"That's fine. Mr. Wolfe's is the Thirty-fourth Street branch and so is mine. We'll get twelve bank checks for twenty grand each, payable to you, and I'll have with me letters to twelve different savings banks in New York, ready for your signature, opening savings accounts. You'll endorse the bank checks and we'll enclose them in the letters. The interest will come to a thousand dollars a month, which is a nice coincidence. You'll deposit the remaining four grand in your account at the Continental."
She was frowning. "But… what will happen? How will I explain…?"
"You won't have to explain anything. If at some time in the future the Internal Revenue Service gets nosy and tries to hook you, you owe them nothing because it was gifts from your father, stretched out over twenty-two years, and Mr. Wolfe is sure that they'll have to lump it, and so am I. They couldn't claim it was used for your support because it wasn't, not a cent of it. If you stash it in a safe-deposit box and peel off twelve grand a year, it will last twenty years. If you do what we suggest, you'll get twelve grand a year and there will be no peeling off. And of course you could withdraw it any time and buy race horses or something."
She gave me a smile. "I'd like to think about it a little. I knew I could trust you. I'll decide before you go."

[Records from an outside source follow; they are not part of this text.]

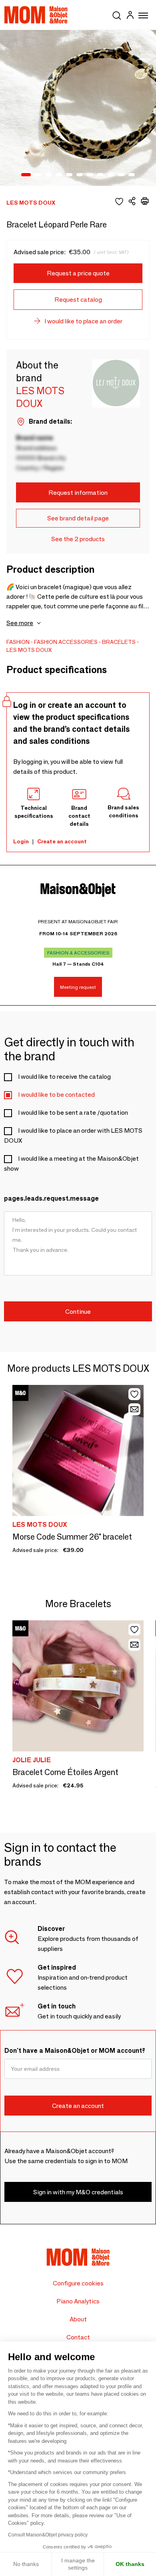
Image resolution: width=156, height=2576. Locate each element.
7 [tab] (90, 175)
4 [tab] (59, 175)
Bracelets (119, 641)
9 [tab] (111, 175)
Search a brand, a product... (116, 14)
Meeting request (78, 987)
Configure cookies (78, 2283)
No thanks (26, 2564)
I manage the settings (78, 2564)
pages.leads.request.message (51, 1198)
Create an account (62, 841)
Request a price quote (78, 273)
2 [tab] (38, 175)
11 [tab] (131, 175)
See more (19, 623)
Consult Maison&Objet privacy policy (48, 2535)
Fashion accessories (66, 641)
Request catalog (78, 299)
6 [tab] (79, 175)
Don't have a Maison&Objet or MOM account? (74, 2050)
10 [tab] (121, 175)
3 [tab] (48, 175)
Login (21, 841)
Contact (78, 2337)
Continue (78, 1311)
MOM (36, 15)
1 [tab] (26, 175)
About (78, 2319)
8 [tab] (100, 175)
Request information (78, 492)
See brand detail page (78, 518)
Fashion (18, 641)
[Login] (130, 16)
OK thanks (130, 2564)
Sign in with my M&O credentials (78, 2192)
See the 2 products (78, 539)
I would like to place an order (83, 321)
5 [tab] (69, 175)
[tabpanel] (78, 108)
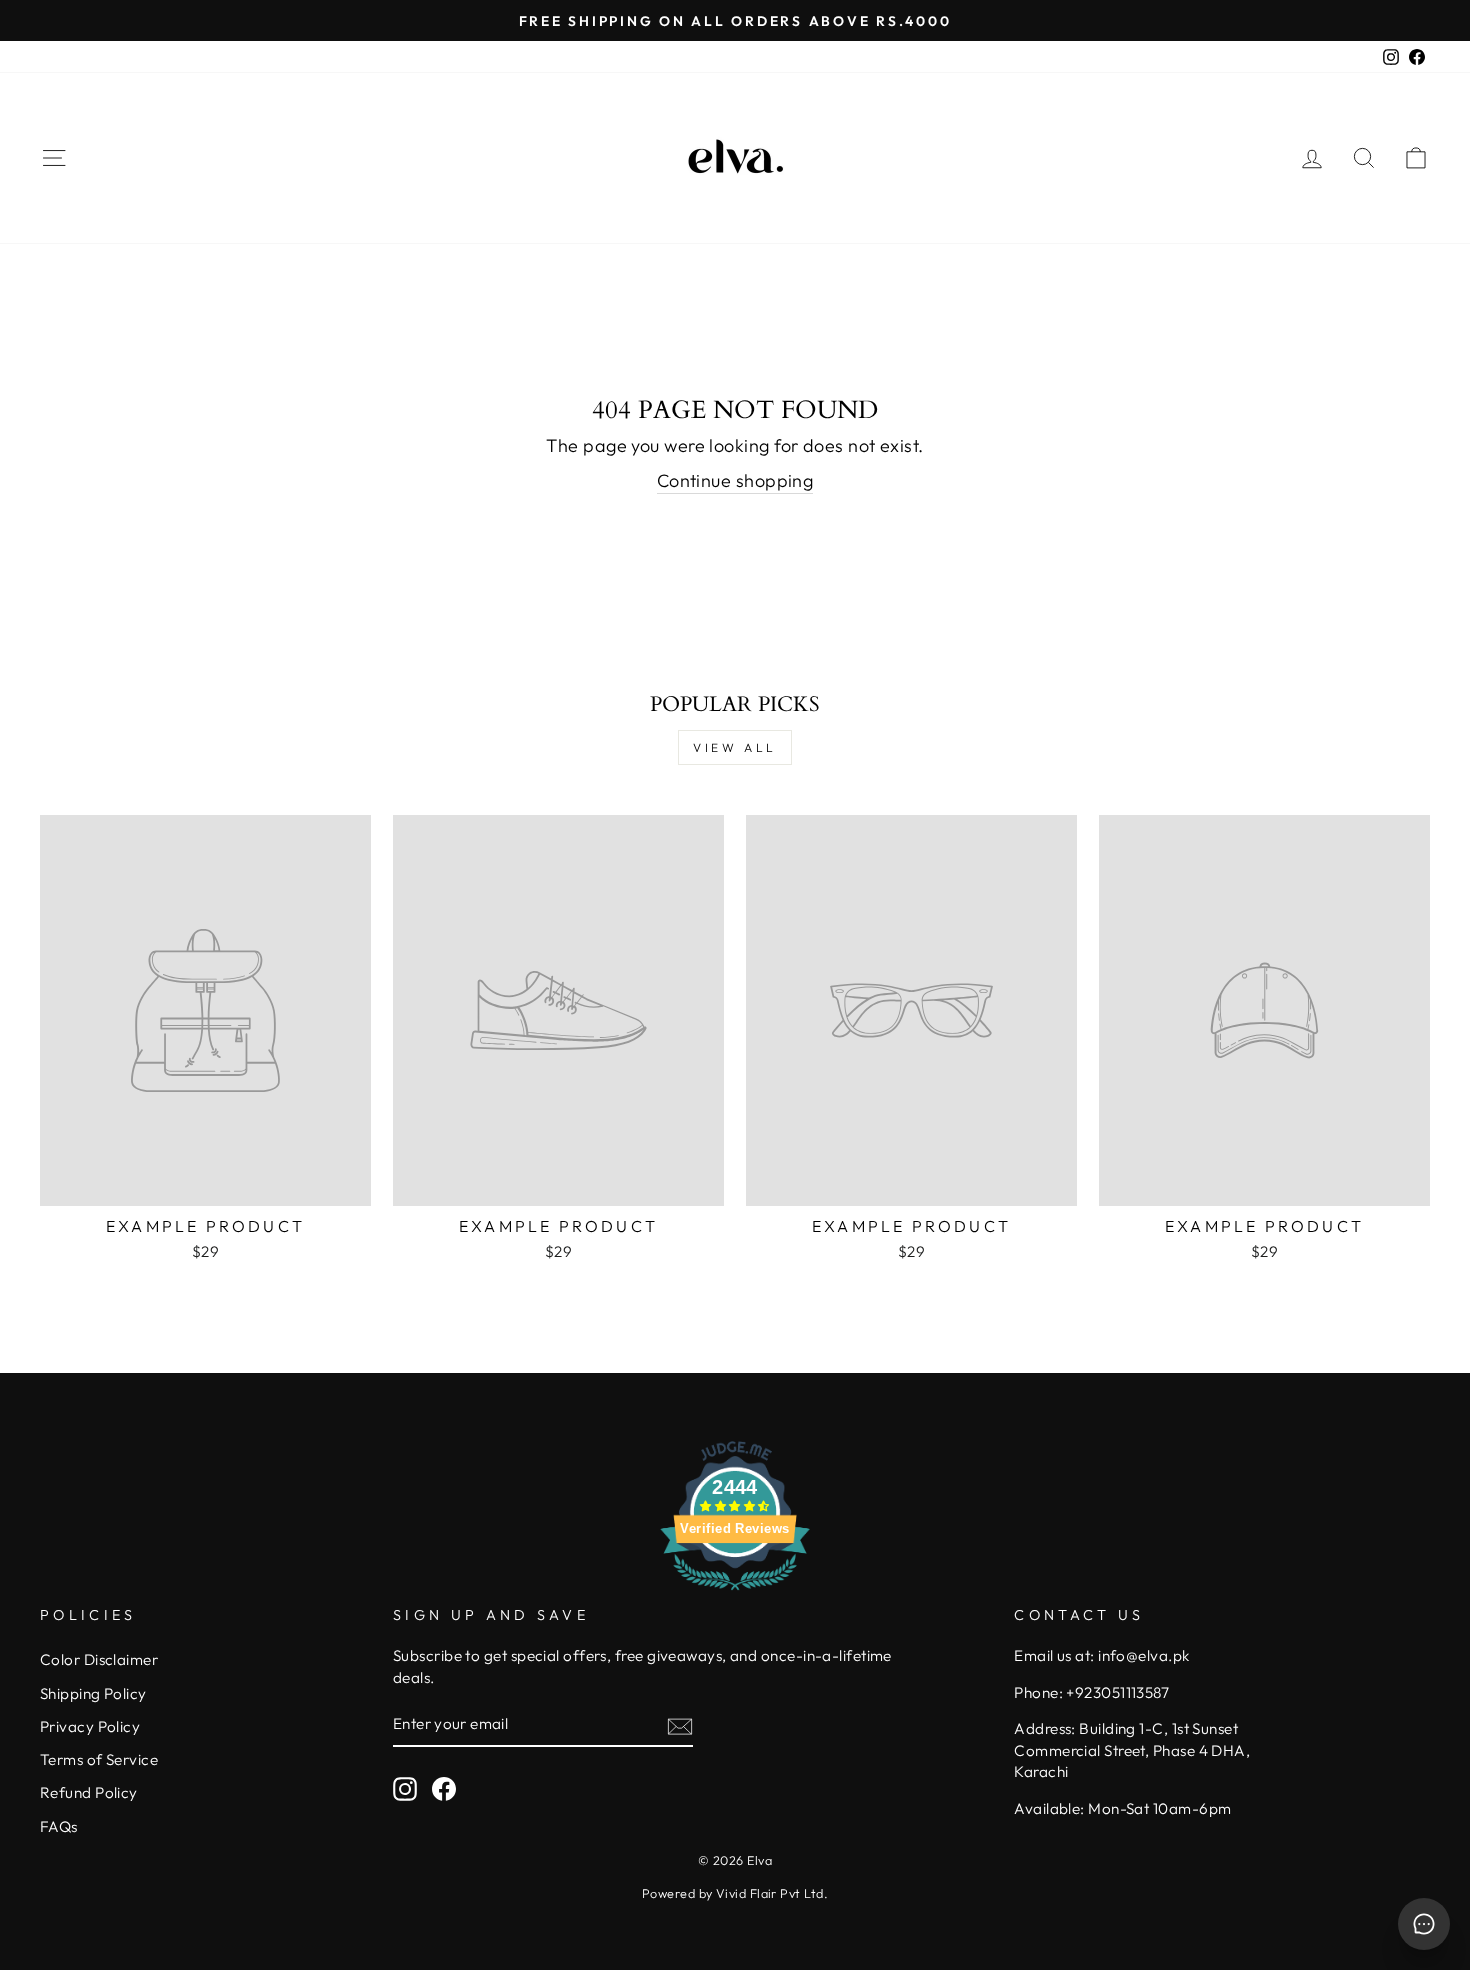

"Good. A question. Have there been any bank checks in the mail for your mother since she died? Either here or at the office?"
"No, not here. If there had been any at the office of course Mr. Thorne would have told me."
"Okay. I should mention that I no longer think it may take a year. A week may do it, or even less. Your mother made a mistake in that letter. If she didn't want you to find out who your father was, and obviously she didn't, she shouldn't have mentioned that it came in bank checks. There was and is a trail, there has to be, between those checks and the sender, and she probably cashed them at a bank, since they're centuries. Ten centuries every month. It must have been a bank, and probably her bank. We'll
find out Monday." I opened my notebook. "Now for questions, and some of them will be very personal."